I catch a few, but so many are yet to be found. The answers are elusive, just beyond my understanding.  Anger fills my chest then deflates like a balloon. Sadness lingers, leaving me feeling heavy and tired. The weight is becoming more familiar. It tells me not to despair because it’s not here to stay but to teach me for a while longer.

Emotions come up and out. Emptiness is left, leaving room for something new. Something real and raw and filled with possibilities. I feel I am the soil being tilled and implanted with seeds. I can feel the roots reaching down, taking hold. What will emerge is beyond my comprehension at the moment.
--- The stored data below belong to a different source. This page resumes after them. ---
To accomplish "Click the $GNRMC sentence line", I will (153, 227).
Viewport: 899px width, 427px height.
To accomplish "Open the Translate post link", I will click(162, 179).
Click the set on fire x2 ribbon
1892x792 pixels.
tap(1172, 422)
I’m realizing I don’t need to know. I’m trusting myself in profound new ways. I detect a new foundation is being constructed. One that can hold the magnitude of a freedom never before felt and a love being reborn. A new sense of aliveness is penetrating the air, making me hopeful for what’s to come.
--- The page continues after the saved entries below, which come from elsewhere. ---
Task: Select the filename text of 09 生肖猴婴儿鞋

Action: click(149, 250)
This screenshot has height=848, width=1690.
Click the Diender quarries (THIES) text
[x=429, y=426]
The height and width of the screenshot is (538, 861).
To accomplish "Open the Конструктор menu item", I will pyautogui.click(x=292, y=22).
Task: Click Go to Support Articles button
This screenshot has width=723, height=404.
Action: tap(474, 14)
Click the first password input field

Not since I was a child have I let myself be led in such a manner. Not being able to see the road ahead is somewhat terrifying. The one balm to my spirit has been the intimate relationship trust and I have been building with one another. I don’t think I’ve ever experienced this level of clarity.
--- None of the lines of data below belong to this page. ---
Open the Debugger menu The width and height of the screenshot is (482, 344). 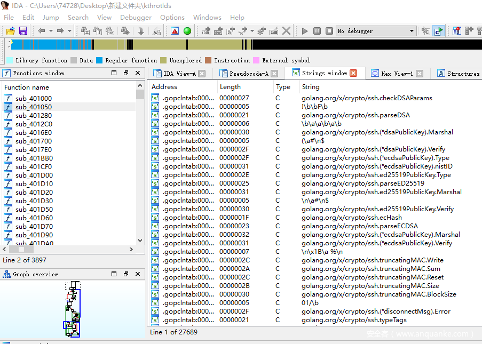[x=136, y=17]
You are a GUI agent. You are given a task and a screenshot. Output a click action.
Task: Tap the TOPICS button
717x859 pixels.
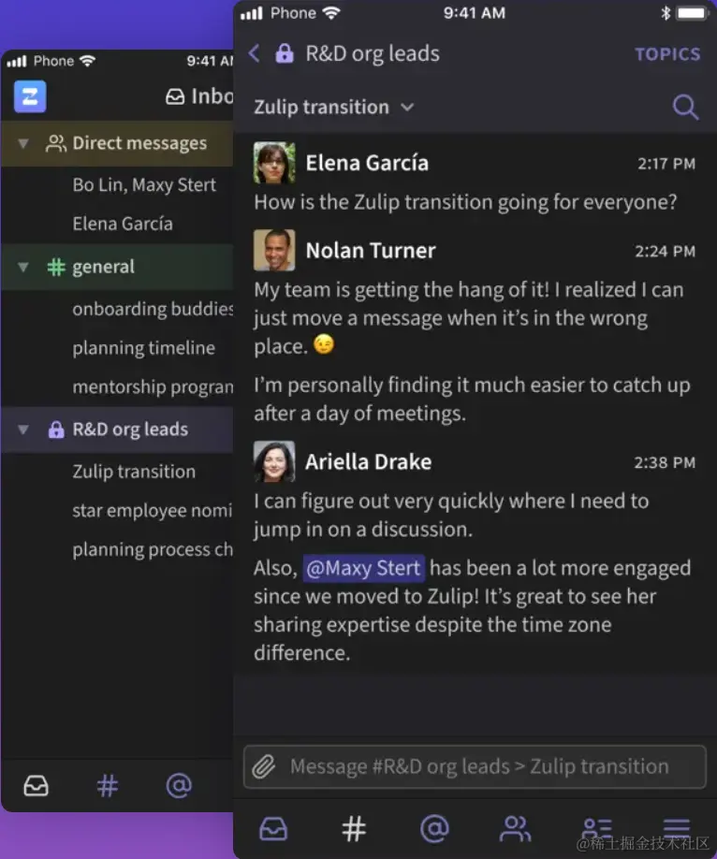click(x=666, y=54)
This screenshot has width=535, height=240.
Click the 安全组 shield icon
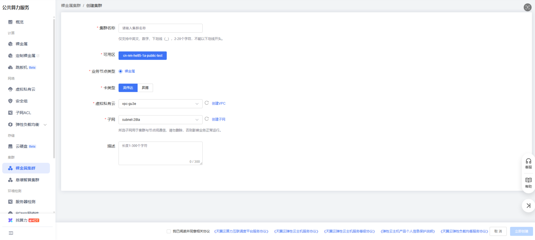[x=10, y=101]
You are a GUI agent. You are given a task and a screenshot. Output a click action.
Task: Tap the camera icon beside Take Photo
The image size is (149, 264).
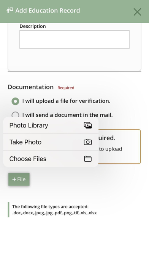[x=88, y=142]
I couldn’t have seen before now how trusting myself would change everything. Trusting myself to know what I want and go after it has been revolutionary. Trust is the well and self-love the water, and I am filling myself gradually. I am tasting what it feels like to live wildly, freely, utterly naked to myself.

Sometimes I cry from the beauty of it all. I have discovered a love for myself so incredibly precious. I can’t imagine another way of being anymore. I don’t want to. I am happy to continue living my life to the fullest with all its unexpected revelations. I honestly wouldn’t have it any other way.

I am not afraid of failing or making mistakes. I know I will fail a thousand times and learn from each and every one. It will make me stronger, smarter, and better equipped to try again. And that is all I can ask of myself. To never quit, and keep striving to make all my dreams come true.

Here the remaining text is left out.